I hadn't even heard of this series before reading Nymeth's review of the second book quite a while ago. I made the recommendation, and the library has picked up the first two in the series, Legends in Exile and Animal Farm. They are, however, doing that strange thing where they disperse series to different branches; my branch got Legends in Exile and someone else has Animal Farm. I think the logic is that then more people are likely to know of the series' existence, than if they were all collected at one branch. But I habitually refuse to start a series with the second or third book, and it's pretty frustrating to have to sniff around the catalogue to see if we even have the first books (which we often don't.)
My mistake was in thinking "I'll just read the first page to see what it's like" which turned into "I'll just read the first chapter" and I'm sure you know where it went from there. Legends in Exile is really, really cool. And it grips you right off the top -- once you've started, there's no going back. This is a function of the story. I don't have nearly as much experience with comic book-style art as I do with manga; so the art, I thought, was fine, but it wasn't what made the book for me. I don't really have much basis to compare or contrast with. I wouldn't have picked it up based on the art, because of my own personal taste in art, I think is what I'm trying to say. But the story is a completely different... um, story.
We're in New York City, where many of our favourite fairy-tale, myth and legend characters have ended up after a devastating war back in the Homelands. Fleeing a character called The Adversary, they are exiled to our world -- the world of the mundanes or "mundies" as we're called. They have their own government and their own land, and they do their best to blend in and go about their day-to-day lives without getting noticed. Many familiar faces are here: Snow White, the Big Bad Wolf (Bigby), Bluebeard, King Cole... and we start with Jack (of giant-killing fame) running into Bigby's office reporting a terrible crime. The apartment of Rose Red has been trashed -- there's blood everywhere -- and Rose is nowhere to be found.

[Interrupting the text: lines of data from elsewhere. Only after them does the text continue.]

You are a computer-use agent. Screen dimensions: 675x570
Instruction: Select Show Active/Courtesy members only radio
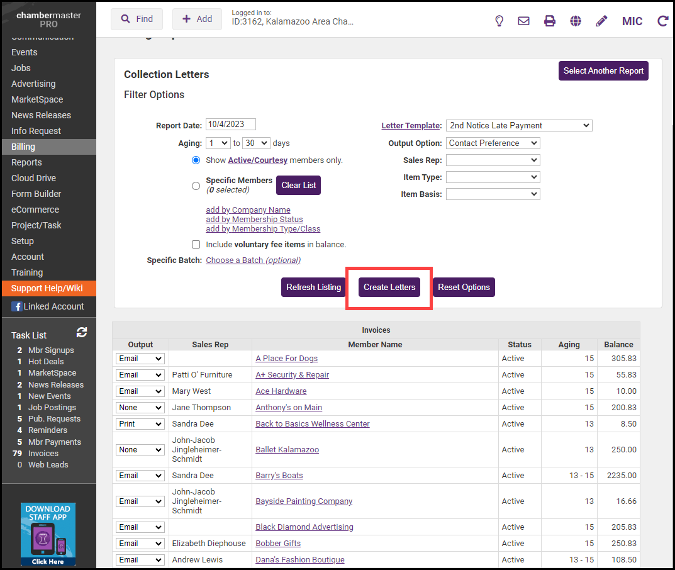point(196,160)
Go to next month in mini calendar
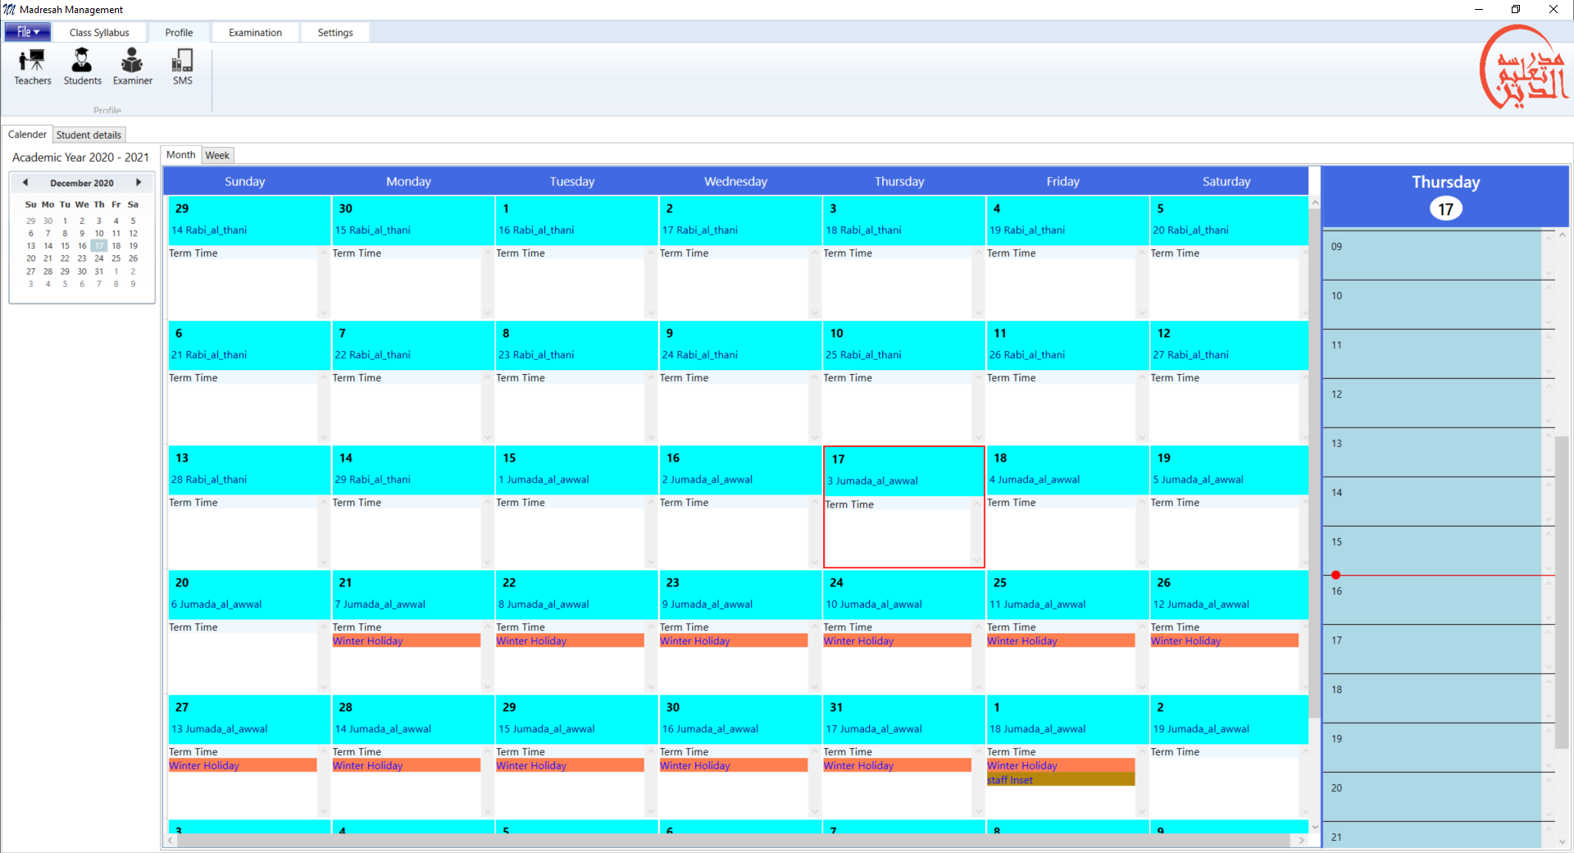The height and width of the screenshot is (853, 1574). pos(139,183)

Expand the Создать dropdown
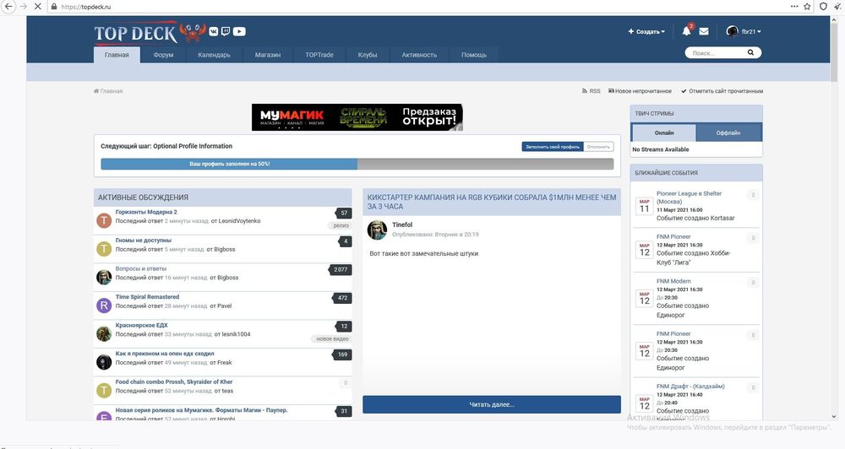point(646,31)
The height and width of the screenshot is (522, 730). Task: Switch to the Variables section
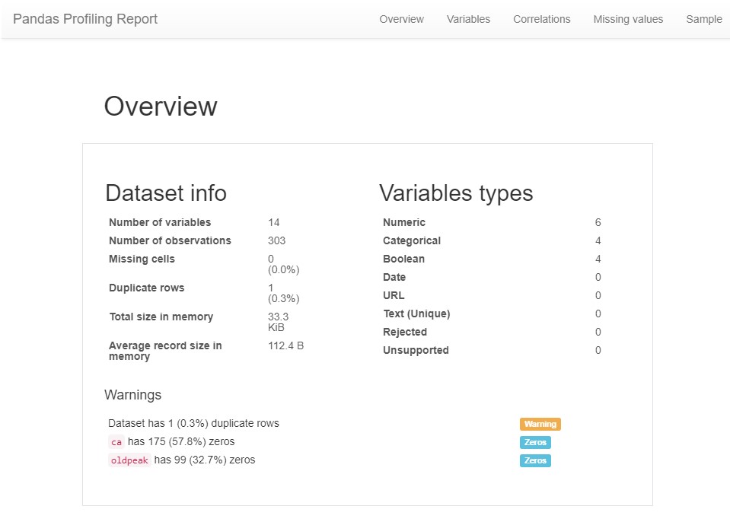pos(468,19)
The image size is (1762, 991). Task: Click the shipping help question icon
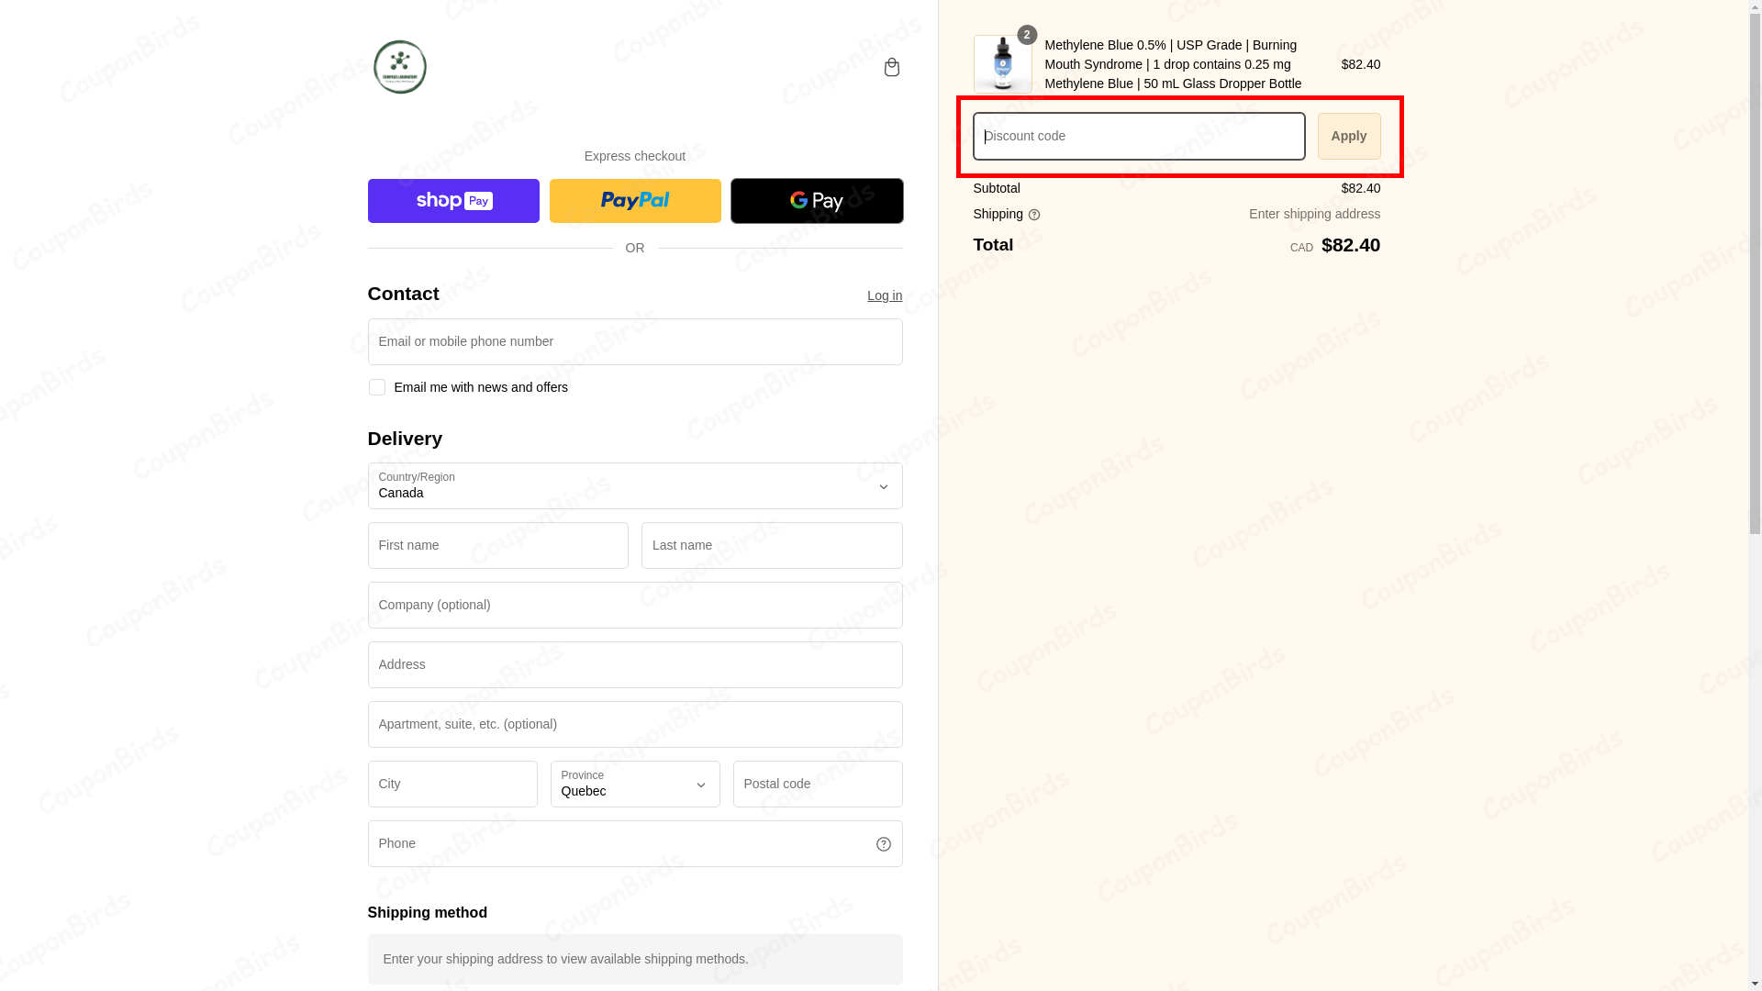(1034, 215)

It's a classic mystery, and the story is tightly woven and very well done. The narrative is imaginative and the characters believable. I was particularly drawn by the politics and the personality clashes woven throughout the main tale; it's what one might suspect would happen if all the heroes and villains of fairy-tale and legend were thrown together in a desperate struggle to adapt and survive. I was particularly glad to see that Willingham gives a lot more credit to fairy-tale heroines than the fairy-tales themselves do. Snow White is actually pretty scary at points. I wouldn't want to cross her, and none of the other characters seem to want to, either. I think my favourite part in the whole thing was when she brought out the "Vorpal blade of Jabberwocky fame. Kills in one cut, snicker-snack, and all that?"
Although, to be honest, I didn't think her character was quite as well done as some of the others; I think she's meant to seem deeper than she felt to me, but she seemed like a bit of a stereotypical ball-busting "woman in a man's world" kind of character, whereas some of the others (Bigby especially) seemed to have a bit more depth. That could just be a function of the tale focusing pretty exclusively on Bigby. Or the fact that I think Bigby's a superlative character, and I only loved him more after reading the short story by Bill Willingham at the end of the book.
I can't say much without giving things away, but I will say this: throughout this entire story, Willingham and the artists manage to cultivate both a melancholy and an unease that is much larger than the story at hand. Though the current mystery is resolved, there's still a sense that something much larger is happening, something much larger is at stake. I couldn't tell you where exactly that sense of atmosphere comes from, but I am incredibly impressed with it. It's subtle and rich and to be able to portray that atmosphere without beating us over the head with it is very impressive.
The whole thing is rather intense, and I can't quite decide whether I need to get Animal Farm right this minute, or whether I need to take a bit of a break and let myself breathe for a bit. I'm also thinking I'd better get on ordering the next books or I'm going to regret the delay.